Por otro lado, como último recurso cuando un depredador los atrapa, pueden desprenderse de sus extremidades.

¿Todos los insectos simuladores son iguales?

No, no todos los insectos simuladores son iguales. De hecho, se habla de tres tipos bien diferenciados:

  • los insectos palo, de cuerpo alargado, cilíndrico, asemejando pequeñas ramitas, tanto en color como en forma.
  • los insectos hoja, de cuerpo ancho, aplanado, con expansiones laminares en las patas, semejantes a las hojas.
  • y los insectos corteza, de cuerpo robusto y, en ocasiones, con protuberancias en forma de pequeñas espinas el cuerpo, dándoles relieve.

Además, existe tal variabilidad de especies, que entre los fásmidos se encuentran los insectos más pesados del mundo (Heteropteryx dilatata)  y los más grandes (Phobaeticus chani).

Los fásmidos de la península ibérica

La Leptynia hispanica es el insecto palo ibérico por excelencia, y no supera los 5 centímetros de longitud en su fase adulta. Su cuerpo es recorrido longitudinalmente por una línea blanca sobre fondo verde o gris parduzco.

Leptynia hispanica, el insecto palo ibérico.

Su área de distribución incluye la mayoría de países mediterráneos porque es donde se localiza su fuente de alimento, la retama negra.

Otro de los géneros que abunda en la península es Pijnackeria spp., distribuidos también por el sudeste de Francia. Y de nuevo se trata de insectos palo de color verdoso, quizás algo más pequeños que los anteriores.

Insectos simuladores: un caso especial

La mayoría de especies de fásmidos se reproducen sexualmente, aunque en algunos casos también puede darse la partenogénesis. Pero no es lo habitual, ya que supone una disminución de la variabilidad genética de las especies.

Pero se habla de un insecto palo que lleva sin reproducirse sexualmente un millón de años. Se trata del insecto palo de Timema (Timema dorotheae).

Los científicos de la Universidad de Simon Fraser en Canadá han estudiado su ADN y han descubierto largos antecedentes de reproducción asexual en esta especie. Estos insectos palo son capaces de crear clones genéticos de sí mismos, y así producir descendencia.

La reproducción asexual tiene la ventaja de permitir el rápido crecimiento de la población. Pero la mayor contrapartida es que, al tratarse de clones idénticos, los genes también lo son, y no se produce evolución.
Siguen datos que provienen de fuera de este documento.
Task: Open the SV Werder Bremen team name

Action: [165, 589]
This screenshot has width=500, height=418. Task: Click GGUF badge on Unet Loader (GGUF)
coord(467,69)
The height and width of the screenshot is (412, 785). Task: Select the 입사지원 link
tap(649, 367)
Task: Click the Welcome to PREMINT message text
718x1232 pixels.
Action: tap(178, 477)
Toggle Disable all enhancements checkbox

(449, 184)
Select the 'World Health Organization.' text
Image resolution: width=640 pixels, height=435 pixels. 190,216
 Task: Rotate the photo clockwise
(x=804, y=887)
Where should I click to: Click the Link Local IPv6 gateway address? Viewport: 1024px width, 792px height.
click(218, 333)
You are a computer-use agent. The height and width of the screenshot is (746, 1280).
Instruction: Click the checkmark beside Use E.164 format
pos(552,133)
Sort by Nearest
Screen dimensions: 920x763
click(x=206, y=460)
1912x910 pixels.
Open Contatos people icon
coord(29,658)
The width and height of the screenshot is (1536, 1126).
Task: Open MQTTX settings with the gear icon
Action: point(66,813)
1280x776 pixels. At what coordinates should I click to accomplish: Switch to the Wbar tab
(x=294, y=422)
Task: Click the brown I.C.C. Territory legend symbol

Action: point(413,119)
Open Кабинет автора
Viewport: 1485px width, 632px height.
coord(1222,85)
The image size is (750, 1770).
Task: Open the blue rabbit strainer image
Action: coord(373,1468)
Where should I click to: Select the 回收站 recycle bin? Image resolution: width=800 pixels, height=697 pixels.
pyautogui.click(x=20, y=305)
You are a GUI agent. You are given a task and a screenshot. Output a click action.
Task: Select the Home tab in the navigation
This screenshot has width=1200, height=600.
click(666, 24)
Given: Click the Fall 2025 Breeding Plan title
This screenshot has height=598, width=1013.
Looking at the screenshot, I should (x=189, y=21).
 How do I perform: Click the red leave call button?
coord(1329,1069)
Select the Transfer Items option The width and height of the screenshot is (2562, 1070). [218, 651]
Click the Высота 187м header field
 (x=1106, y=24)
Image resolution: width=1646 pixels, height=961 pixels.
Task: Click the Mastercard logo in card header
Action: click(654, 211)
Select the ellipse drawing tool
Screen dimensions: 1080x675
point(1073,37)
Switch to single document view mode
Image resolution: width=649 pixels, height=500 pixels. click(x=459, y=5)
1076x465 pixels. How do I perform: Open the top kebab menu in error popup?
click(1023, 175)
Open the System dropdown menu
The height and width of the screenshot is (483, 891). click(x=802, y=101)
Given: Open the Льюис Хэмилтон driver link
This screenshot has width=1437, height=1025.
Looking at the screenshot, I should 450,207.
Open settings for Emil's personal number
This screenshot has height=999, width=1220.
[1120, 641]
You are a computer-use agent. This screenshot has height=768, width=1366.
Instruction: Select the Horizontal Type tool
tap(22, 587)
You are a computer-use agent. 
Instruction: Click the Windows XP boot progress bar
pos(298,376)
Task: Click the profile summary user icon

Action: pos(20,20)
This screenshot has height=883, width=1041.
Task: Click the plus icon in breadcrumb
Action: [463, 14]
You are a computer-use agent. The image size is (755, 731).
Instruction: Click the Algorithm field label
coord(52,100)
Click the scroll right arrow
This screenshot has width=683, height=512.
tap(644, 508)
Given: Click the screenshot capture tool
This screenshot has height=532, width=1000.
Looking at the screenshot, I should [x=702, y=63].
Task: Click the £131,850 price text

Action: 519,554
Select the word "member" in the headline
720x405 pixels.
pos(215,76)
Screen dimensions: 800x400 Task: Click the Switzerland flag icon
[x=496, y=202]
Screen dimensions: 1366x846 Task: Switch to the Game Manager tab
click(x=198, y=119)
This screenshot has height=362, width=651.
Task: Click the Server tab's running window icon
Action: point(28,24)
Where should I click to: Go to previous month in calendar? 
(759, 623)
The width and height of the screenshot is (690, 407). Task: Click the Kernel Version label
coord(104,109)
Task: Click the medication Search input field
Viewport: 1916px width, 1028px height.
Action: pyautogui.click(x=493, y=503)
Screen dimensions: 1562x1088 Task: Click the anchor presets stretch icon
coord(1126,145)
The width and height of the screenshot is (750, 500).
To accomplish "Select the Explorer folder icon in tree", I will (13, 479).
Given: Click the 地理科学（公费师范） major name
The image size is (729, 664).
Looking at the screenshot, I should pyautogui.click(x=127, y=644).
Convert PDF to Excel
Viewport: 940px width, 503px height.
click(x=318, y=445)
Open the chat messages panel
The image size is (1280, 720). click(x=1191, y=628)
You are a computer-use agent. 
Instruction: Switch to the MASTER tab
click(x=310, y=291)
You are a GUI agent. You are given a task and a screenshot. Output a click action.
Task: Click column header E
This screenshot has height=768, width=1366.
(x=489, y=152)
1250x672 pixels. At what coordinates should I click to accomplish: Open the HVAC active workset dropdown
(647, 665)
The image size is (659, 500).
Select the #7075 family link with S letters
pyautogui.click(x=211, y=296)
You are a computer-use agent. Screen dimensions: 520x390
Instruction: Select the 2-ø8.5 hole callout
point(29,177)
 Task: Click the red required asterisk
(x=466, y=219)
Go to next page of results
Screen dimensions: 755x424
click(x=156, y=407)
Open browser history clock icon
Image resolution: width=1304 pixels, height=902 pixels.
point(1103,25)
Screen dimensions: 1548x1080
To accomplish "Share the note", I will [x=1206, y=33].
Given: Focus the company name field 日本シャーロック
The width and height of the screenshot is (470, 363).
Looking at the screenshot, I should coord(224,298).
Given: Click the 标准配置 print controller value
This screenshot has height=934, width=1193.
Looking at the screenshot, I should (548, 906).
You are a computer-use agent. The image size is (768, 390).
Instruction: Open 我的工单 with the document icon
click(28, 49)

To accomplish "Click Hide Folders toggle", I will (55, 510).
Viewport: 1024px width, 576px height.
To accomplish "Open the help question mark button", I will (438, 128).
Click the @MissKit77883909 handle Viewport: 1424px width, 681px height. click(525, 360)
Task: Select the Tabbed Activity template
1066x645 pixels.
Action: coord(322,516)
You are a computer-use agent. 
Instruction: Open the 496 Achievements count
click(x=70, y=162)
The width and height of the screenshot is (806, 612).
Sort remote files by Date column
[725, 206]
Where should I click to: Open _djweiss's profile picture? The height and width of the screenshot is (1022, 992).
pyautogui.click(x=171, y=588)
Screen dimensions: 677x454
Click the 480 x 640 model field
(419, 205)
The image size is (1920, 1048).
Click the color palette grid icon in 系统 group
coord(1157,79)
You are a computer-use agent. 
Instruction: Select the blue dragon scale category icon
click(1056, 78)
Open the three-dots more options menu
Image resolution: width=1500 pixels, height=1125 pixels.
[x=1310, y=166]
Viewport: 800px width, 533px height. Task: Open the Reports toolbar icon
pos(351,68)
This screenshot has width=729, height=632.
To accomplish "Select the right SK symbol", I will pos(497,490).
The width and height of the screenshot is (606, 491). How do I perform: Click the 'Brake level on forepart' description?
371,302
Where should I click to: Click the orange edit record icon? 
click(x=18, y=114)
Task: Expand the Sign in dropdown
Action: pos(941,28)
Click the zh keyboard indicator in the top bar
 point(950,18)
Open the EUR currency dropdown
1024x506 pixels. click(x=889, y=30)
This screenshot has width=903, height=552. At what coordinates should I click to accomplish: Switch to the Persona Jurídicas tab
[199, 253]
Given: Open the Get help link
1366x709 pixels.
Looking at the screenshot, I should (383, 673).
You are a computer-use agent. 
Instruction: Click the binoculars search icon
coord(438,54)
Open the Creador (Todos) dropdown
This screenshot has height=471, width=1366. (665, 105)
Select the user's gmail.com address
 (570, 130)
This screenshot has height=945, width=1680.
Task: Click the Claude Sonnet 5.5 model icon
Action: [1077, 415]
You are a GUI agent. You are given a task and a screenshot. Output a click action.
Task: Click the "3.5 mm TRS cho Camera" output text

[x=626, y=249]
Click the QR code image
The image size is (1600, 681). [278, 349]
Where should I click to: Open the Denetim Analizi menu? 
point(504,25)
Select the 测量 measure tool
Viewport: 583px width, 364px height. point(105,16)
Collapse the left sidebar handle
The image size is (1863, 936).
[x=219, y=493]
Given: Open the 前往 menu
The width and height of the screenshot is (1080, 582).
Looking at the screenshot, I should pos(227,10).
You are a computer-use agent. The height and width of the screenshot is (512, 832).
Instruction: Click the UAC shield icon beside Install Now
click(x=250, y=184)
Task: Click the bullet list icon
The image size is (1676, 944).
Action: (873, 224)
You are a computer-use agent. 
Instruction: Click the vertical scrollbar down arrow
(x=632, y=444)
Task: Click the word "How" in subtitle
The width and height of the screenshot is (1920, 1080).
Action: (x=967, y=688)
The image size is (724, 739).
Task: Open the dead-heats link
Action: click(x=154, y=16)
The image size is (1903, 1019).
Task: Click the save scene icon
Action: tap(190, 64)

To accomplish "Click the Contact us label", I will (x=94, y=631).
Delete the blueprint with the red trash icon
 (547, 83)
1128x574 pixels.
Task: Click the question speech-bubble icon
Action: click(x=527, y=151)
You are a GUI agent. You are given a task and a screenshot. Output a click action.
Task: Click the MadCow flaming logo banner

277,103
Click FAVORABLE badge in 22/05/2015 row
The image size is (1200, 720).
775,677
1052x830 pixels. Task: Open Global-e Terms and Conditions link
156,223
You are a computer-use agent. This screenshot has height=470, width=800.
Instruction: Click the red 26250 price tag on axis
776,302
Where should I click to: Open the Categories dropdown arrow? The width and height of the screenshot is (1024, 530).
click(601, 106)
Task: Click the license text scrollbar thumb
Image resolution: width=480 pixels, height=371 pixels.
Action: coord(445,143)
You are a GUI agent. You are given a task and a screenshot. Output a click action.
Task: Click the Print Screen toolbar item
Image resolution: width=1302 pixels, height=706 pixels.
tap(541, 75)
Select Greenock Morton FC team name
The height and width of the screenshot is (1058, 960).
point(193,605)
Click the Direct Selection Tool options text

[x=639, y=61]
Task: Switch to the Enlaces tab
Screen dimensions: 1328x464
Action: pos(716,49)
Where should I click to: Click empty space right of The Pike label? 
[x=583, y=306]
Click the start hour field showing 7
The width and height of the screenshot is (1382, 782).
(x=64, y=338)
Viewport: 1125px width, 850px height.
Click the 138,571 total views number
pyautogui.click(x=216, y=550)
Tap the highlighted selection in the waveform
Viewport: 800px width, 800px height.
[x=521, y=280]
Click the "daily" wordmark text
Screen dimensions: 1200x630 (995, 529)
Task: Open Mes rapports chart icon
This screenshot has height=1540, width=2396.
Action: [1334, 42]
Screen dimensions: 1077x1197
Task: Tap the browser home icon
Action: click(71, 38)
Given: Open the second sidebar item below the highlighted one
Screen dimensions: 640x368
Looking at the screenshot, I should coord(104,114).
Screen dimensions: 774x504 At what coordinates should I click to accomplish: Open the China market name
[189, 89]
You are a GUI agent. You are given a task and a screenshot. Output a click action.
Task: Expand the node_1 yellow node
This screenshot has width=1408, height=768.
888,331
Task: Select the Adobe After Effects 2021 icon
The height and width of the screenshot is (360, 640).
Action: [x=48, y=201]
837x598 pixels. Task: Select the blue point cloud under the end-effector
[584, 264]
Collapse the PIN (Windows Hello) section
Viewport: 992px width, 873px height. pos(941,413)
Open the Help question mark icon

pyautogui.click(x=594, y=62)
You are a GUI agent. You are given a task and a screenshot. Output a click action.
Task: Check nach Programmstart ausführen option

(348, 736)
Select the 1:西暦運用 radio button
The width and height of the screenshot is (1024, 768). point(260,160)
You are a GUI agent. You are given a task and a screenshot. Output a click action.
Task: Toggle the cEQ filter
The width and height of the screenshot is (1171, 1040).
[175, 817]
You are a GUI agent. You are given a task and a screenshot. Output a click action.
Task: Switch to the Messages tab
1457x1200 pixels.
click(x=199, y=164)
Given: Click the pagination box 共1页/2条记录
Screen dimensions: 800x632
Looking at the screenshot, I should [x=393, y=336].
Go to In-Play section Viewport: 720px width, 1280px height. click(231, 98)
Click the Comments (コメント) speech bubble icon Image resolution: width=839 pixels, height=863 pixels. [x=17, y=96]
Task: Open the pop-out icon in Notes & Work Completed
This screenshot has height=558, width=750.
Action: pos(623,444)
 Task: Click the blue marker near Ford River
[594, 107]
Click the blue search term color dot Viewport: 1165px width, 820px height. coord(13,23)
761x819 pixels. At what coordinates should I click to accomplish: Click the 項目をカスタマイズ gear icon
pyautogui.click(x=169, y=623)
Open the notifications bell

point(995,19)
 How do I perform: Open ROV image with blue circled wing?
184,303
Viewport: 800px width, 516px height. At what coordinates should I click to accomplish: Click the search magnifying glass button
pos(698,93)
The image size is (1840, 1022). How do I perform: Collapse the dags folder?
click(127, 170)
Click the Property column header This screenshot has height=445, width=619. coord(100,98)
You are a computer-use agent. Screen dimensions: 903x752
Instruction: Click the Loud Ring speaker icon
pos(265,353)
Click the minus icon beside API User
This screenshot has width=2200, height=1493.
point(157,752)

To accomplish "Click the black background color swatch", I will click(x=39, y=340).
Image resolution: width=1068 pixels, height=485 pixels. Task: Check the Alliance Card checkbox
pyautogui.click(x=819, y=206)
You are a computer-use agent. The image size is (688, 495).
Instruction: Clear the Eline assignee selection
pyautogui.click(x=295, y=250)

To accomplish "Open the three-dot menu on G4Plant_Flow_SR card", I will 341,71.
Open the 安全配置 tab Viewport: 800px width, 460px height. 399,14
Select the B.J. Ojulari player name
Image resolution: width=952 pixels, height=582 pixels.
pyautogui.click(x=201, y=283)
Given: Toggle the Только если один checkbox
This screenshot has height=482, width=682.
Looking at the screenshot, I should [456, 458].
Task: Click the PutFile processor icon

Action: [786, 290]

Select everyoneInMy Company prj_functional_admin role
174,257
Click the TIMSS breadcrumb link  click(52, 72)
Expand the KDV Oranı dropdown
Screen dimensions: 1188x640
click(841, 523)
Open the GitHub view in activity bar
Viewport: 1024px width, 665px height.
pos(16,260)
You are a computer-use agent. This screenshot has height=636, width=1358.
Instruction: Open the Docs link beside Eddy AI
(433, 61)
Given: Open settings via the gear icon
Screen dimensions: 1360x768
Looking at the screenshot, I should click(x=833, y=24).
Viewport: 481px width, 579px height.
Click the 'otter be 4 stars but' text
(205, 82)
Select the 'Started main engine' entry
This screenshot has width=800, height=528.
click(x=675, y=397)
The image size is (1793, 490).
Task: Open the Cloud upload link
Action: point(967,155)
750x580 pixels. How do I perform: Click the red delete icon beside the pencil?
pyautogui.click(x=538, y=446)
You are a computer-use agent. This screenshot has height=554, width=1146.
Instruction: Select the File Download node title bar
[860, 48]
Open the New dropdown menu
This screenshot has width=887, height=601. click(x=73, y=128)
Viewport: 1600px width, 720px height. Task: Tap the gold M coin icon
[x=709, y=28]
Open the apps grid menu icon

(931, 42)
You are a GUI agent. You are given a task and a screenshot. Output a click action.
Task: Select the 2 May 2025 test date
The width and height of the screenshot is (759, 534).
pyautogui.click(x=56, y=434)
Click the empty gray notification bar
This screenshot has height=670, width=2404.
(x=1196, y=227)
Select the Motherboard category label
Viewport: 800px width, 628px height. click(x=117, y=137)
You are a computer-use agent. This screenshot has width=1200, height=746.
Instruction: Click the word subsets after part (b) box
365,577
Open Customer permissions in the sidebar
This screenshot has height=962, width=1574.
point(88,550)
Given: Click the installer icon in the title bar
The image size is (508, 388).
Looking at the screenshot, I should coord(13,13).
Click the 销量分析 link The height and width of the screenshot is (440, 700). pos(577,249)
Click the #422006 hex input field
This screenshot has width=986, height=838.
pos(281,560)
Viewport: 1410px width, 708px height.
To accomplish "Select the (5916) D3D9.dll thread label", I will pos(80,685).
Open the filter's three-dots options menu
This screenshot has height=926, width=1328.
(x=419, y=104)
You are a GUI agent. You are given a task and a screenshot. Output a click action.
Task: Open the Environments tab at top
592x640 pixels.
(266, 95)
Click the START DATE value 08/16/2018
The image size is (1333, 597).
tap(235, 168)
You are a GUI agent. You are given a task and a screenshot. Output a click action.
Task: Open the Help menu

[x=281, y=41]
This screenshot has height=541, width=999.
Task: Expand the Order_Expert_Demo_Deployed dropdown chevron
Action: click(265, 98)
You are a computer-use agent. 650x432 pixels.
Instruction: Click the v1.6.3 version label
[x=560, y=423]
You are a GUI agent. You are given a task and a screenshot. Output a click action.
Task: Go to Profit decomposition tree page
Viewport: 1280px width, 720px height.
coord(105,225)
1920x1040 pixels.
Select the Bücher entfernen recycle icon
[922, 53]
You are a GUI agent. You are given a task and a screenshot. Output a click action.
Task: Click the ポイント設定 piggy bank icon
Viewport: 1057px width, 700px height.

Expertos en camuflaje: esenciales para la biodiversidad

Los animales expertos en el arte del camuflaje suelen levantar pasiones entre los expertos animalistas, debido a la curiosidad que generan. Son difíciles de detectar en la naturaleza y, por lo tanto, difíciles de estudiar e identificar. Por eso son elegidos como objeto de numerosos estudios aún en la actualidad, donde ya se dispone de bastante información al respecto.

Es interesante despertar la curiosidad de los más jóvenes por estos y otros insectos, ya que se trata de animales que, injustamente, reciben bastante antipatía. No nos damos cuenta de que, protegiéndolos y conservándolos, ayudamos a mantener vivo el planeta y su biodiversidad.